Tuesday, 27 January 2015

Exceeding tracked connections

As we increase the capacity of the CERN OpenStack cloud, we've noticed a few cases of an interesting problem where hypervisors lose network connectivity. These hypervisors are KVM based running Scientific Linux CERN 6. The cloud itself is running Icehouse using Nova network.

Connection tracking refers to the ability to maintain state information about a connection in memory tables, such as source and destination ip address and port number pairs (known as socket pairs), protocol types, connection state and timeouts. Firewalls that do this are known as stateful. Stateful firewalling is inherently more secure than its "stateless" counterpart .... simple packet filtering.
More details are available at [1].

On busy hypervisors, in the syslog file, we have messages such as

Jan  4 23:14:44 hypervisor kernel: nf_conntrack: table full, dropping packet.

Searching around the internet, we found references to a number of documents [2][3] discussing the limit.

It appears that the default algorithm is pretty simple.
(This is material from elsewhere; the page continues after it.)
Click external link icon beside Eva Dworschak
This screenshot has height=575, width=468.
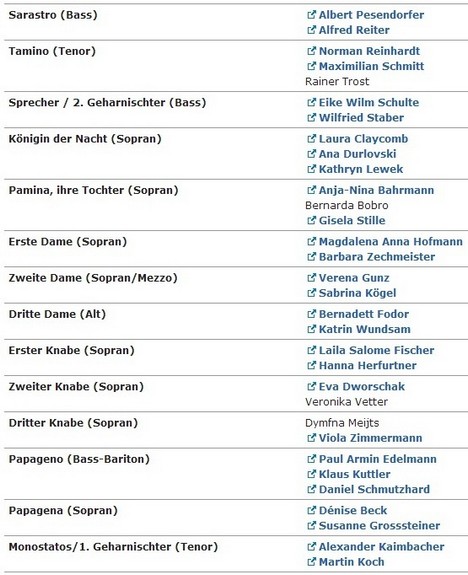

For a 64 bit hypervisor,
  • If RAM < 1 GB, the maximum conntrack is set to RAM in bytes  / 32768
  • Otherwise, set to 65536
Our typical hypervisors contain 48GB of memory and 24 cores so a busy server handling physics distributed data access can easily use 1000s of connections, especially if sockets are not being closed correctly. With several instances of these servers on a hypervisor, it is easy to reach the 65536 limit and start to drop new connections.

To keep an eye on the usage, the current and maximum values can be checked using sysctl.

The current usage can be checked using

# sysctl net.netfilter.nf_conntrack_count
net.netfilter.nf_conntrack_count = 6650

The maximum value can be found as follows

# sysctl net.netfilter.nf_conntrack_max
net.netfilter.nf_conntrack_max = 65536

To avoid overload on the hypervisors, the hypervisor conntrack value can be increased and should then be set to the sum of the connections expected from each virtual machine. This can be done using the /etc/sysctl.d directory or with an appropriate configuration management tool.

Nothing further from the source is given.